Killing stale feature flags automatically

March 24, 2026·5 min read·

feature flagstech debtautomation

If you want to know how old a codebase is, count the feature flags that have been at 100% for more than a year. I have yet to meet a team whose answer was anything but "too many, and we're not going to touch them." The cleanup work is never urgent, the risk of touching working code is always non-zero, and the reward is invisible. It's the perfect shape for a task that never gets done.

We shipped an automated cleanup agent a few months ago. I was cautious about it — there's a difference between recommending a change and actually writing the code that deletes a branch. But the response from customers has been the warmest of anything we've launched this year, and I want to walk through why it works and what it took to make it safe enough to trust.

The decision: is a flag actually dead?

Before the agent can delete anything, it has to answer one question with high confidence: is this flag actually finished?

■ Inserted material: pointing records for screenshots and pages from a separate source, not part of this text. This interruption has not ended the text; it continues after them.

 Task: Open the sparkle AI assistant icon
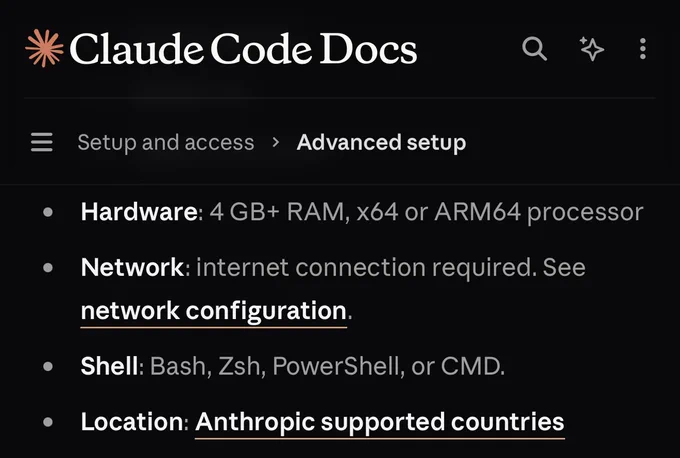592,48
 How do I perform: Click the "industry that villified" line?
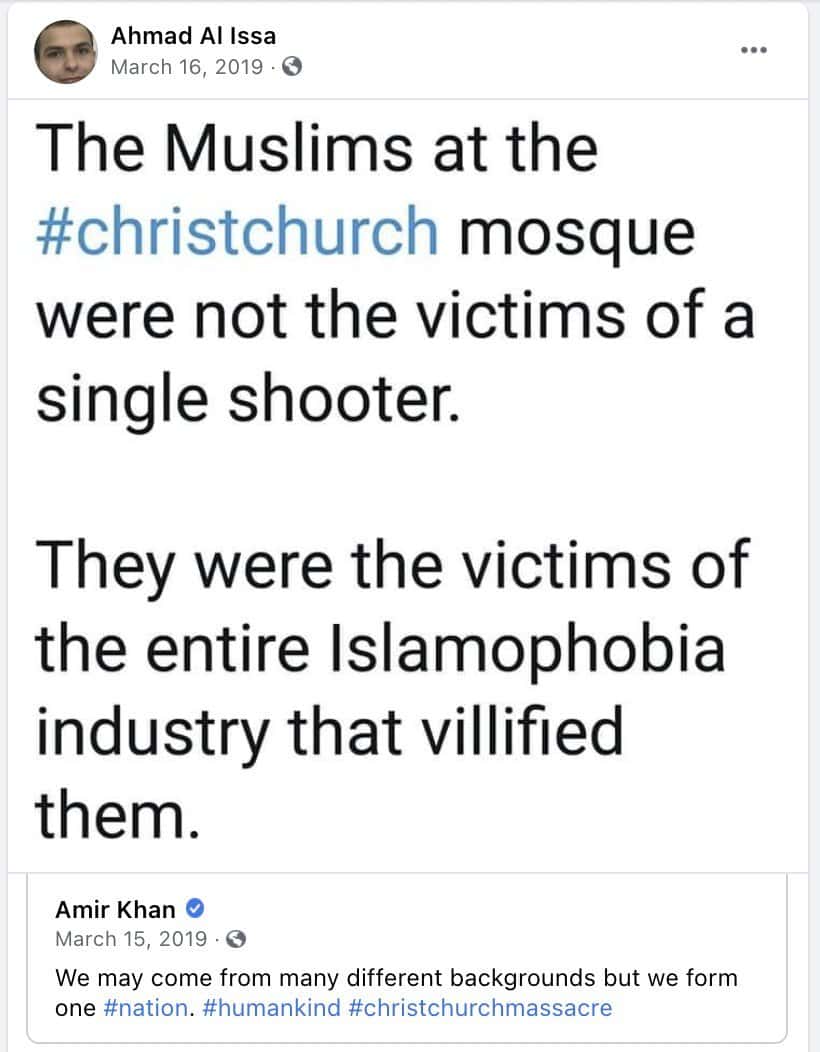click(329, 731)
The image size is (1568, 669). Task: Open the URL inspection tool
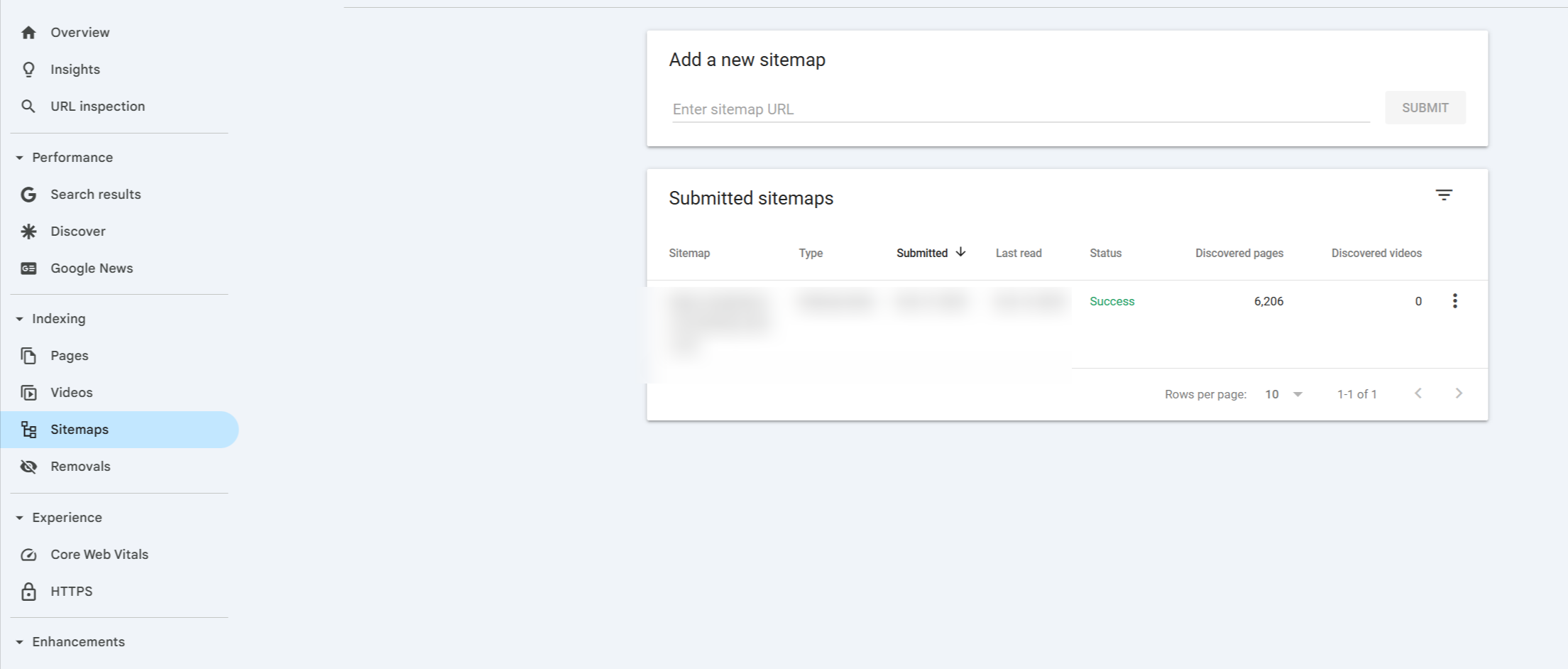[28, 106]
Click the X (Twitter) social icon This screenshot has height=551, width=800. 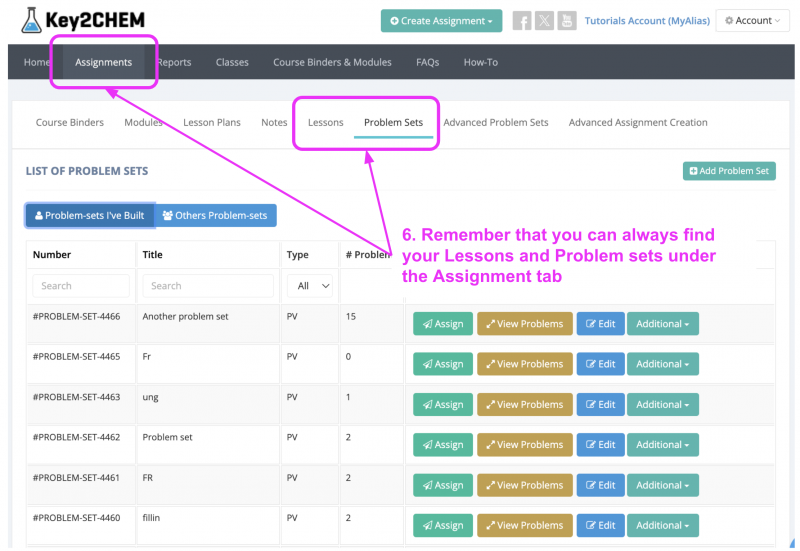point(544,21)
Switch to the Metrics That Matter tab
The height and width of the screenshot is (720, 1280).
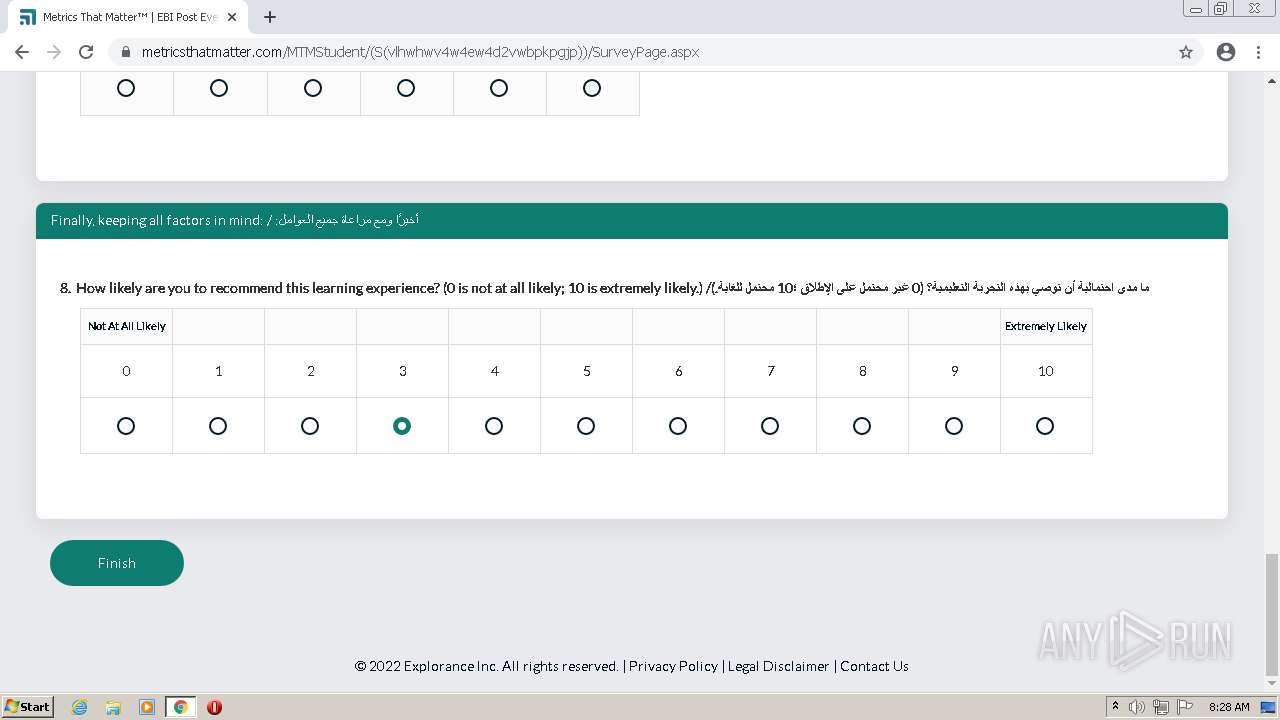coord(125,17)
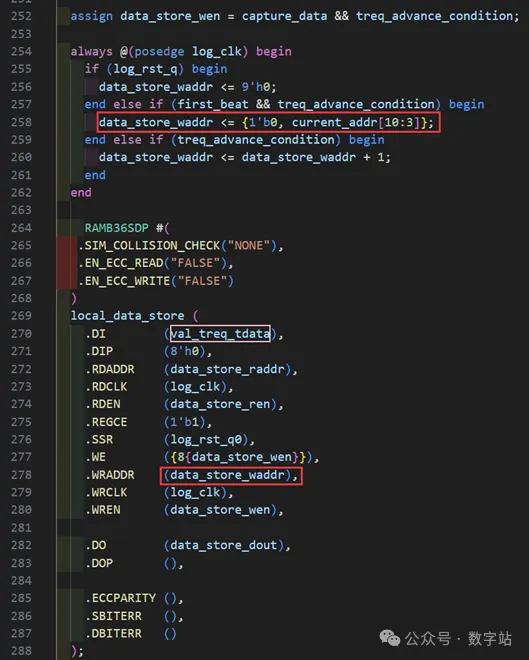Viewport: 529px width, 660px height.
Task: Click the assign keyword on line 252
Action: point(91,16)
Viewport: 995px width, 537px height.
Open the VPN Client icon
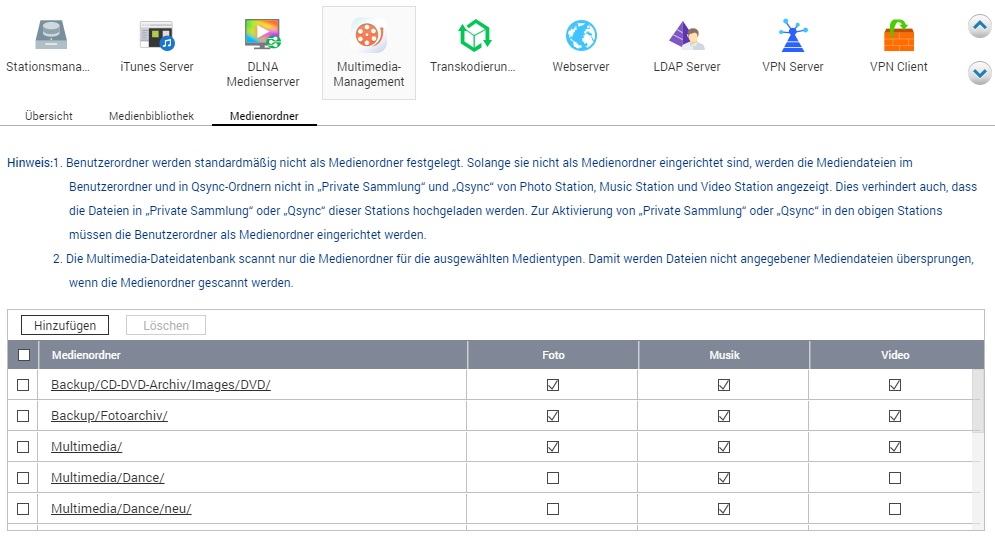coord(899,36)
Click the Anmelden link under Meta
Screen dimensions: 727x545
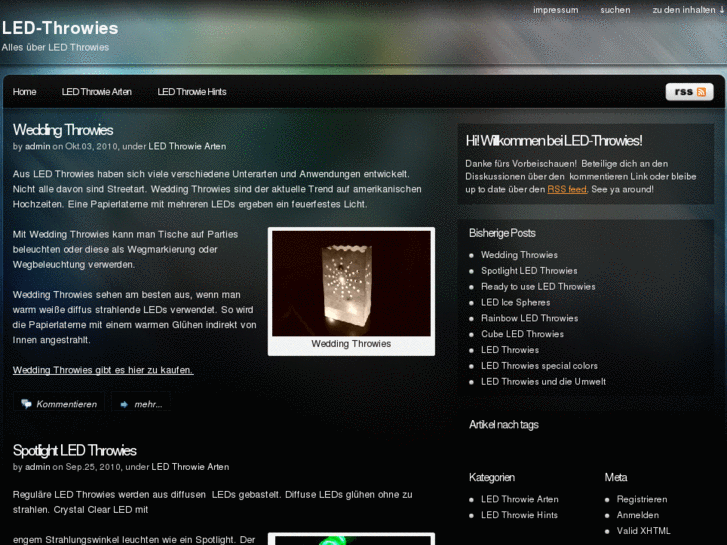(638, 515)
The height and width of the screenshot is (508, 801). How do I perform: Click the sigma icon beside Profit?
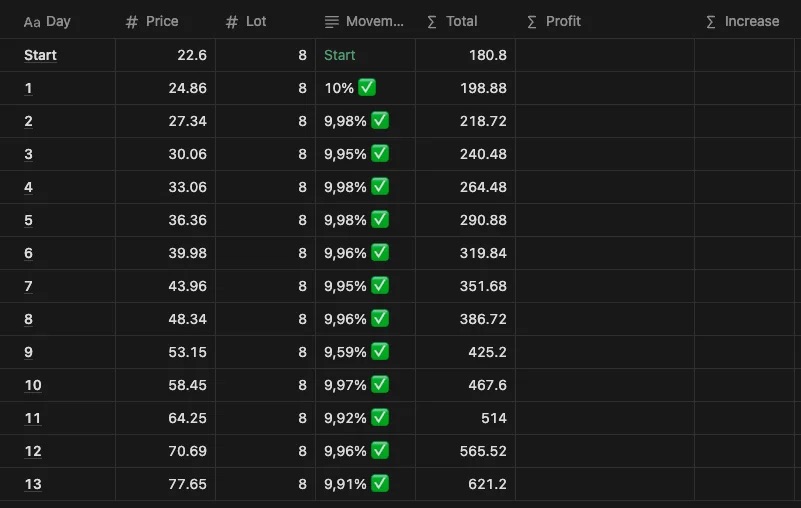click(x=532, y=22)
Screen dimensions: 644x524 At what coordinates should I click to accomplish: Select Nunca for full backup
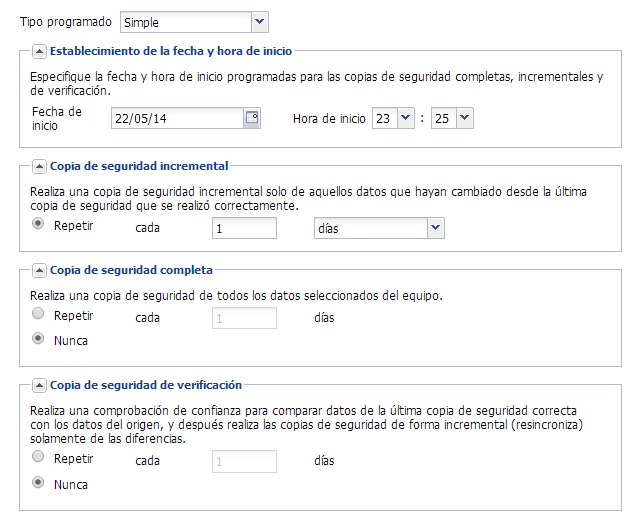coord(39,339)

A flag at 100% for two weeks is not finished — maybe the team is still validating it, maybe they're planning to ramp it back down. A flag at 100% for twelve months almost certainly is.

We use four signals, and a flag has to clear all four before the agent will touch it:

Time at 100%. Default minimum is 90 days. Configurable per repo, and longer for flags tagged as "kill-switch-only."
Evaluation consistency. Every evaluation in the last 30 days has returned the "on" branch. No exceptions. If even one "off" evaluation shows up — maybe from a cron job, maybe from a specific user segment — the flag is presumed still load-bearing.
No recent edits. Nobody has opened a PR that touches the flag's code boundary in the last 30 days. If the code around the flag is actively changing, the cleanup PR will conflict with someone's in-flight work, so we hold.
No kill-switch tag. Flags that the team has explicitly marked as production kill-switches never get cleaned up, no matter how long they've been quiet. A kill-switch that's never been used is doing its job.

A flag that clears all four is what we call "terminal." The agent files a cleanup PR.

The cleanup PR

Here's what a cleanup PR looks like when the agent opens it:

DeployRamp: remove terminal flag checkout_v2_enabled

This flag has been at 100% rollout for 127 days with no off-path evaluations. The change removes the flag boundary, keeps the "on" code path as the default, and deletes the fallback branch.

Files changed: 6 Lines removed: 184 Tests updated: 3

Merging this PR is reversible — if something breaks, git revert restores the flag and the fallback path in a single commit.

The diff itself is what you'd write by hand if you sat down to clean up the flag. The agent unwraps the if (flags.isEnabled(...)) block, inlines the "on" path, deletes the "off" path, removes the flag declaration, and drops the flag's import if nothing else in the file uses it.

There are two things we've learned to be paranoid about:

Don't touch tests

Early versions of the agent cheerfully deleted test cases that only exercised the "off" path. This was technically correct — if the off path no longer exists, a test for it is dead code. It was also a very bad idea. Those tests sometimes contained assertions about the old behavior that engineers wanted to keep as documentation, and deleting them surprised people in a way that eroded trust fast.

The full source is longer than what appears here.